[REQUEST]: Reproduce the records below, from the line containing "Click the Highest" through the line containing "[x=394, y=427]", inclusive. Substitute "lock" for "padlock" and leave all else unchanged.

/---

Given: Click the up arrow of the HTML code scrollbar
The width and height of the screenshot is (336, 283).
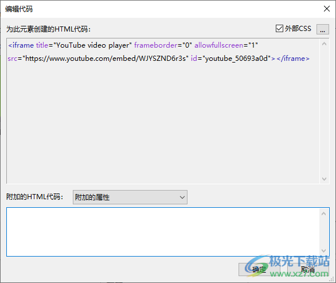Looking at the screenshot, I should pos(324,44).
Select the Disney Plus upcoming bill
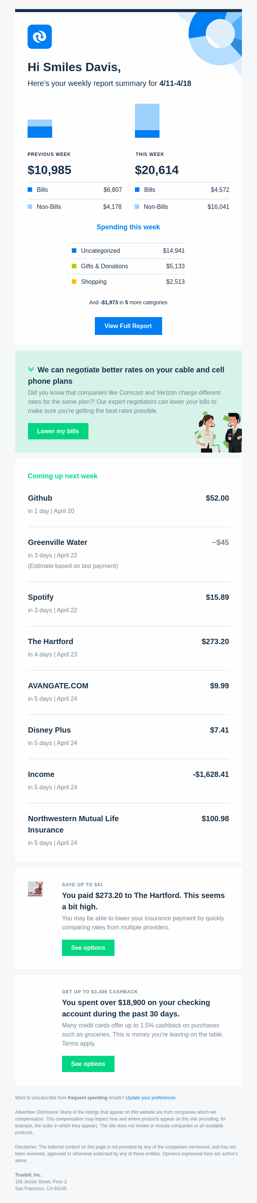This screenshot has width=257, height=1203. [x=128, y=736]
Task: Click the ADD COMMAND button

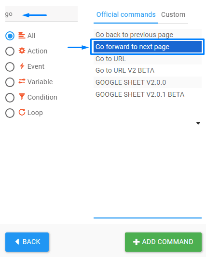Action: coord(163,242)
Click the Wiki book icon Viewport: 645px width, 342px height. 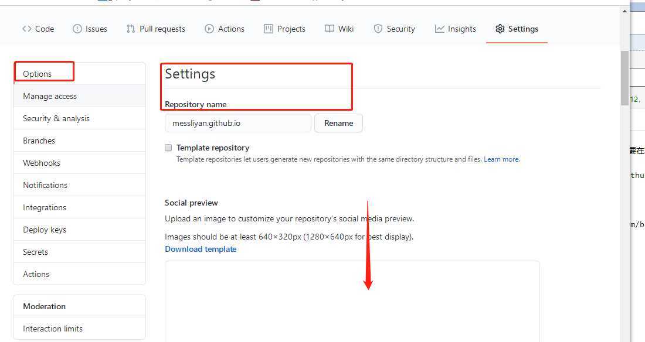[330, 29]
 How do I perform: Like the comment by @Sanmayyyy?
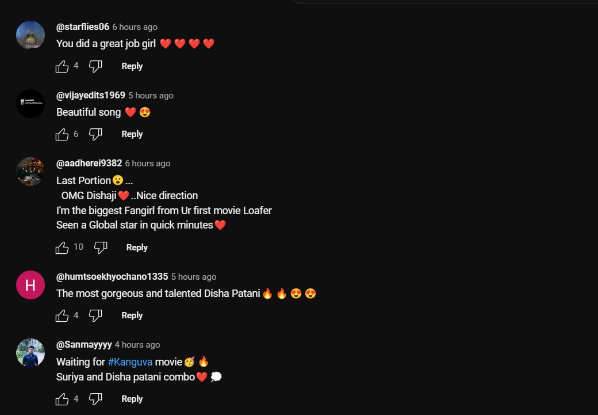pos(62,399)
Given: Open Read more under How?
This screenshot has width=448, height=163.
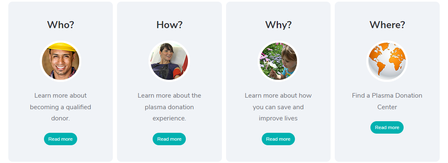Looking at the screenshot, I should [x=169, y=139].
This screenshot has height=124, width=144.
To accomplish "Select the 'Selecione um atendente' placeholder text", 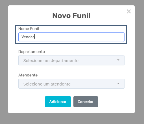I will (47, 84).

\---
/---

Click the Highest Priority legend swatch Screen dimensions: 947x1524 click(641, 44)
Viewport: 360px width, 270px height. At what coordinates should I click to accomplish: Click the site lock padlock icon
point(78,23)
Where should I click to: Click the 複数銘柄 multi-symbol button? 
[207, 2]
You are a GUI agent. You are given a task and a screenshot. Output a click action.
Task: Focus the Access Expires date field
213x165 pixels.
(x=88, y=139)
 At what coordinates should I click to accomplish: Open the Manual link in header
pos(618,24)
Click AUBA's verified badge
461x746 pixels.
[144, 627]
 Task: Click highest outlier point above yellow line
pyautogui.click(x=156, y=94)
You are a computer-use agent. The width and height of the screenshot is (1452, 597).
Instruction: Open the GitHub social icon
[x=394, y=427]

\---

[FINAL RESULT]:
Click the Highest Priority legend swatch Screen dimensions: 947x1524 click(641, 44)
Viewport: 360px width, 270px height. At what coordinates should I click to accomplish: Click the site lock lock icon
point(78,23)
Where should I click to: Click the 複数銘柄 multi-symbol button? 
[207, 2]
You are a GUI agent. You are given a task and a screenshot. Output a click action.
Task: Focus the Access Expires date field
213x165 pixels.
(x=88, y=139)
 At what coordinates should I click to accomplish: Open the Manual link in header
pos(618,24)
Click AUBA's verified badge
461x746 pixels.
[144, 627]
 Task: Click highest outlier point above yellow line
pyautogui.click(x=156, y=94)
You are a computer-use agent. The width and height of the screenshot is (1452, 597).
Instruction: Open the GitHub social icon
[x=394, y=427]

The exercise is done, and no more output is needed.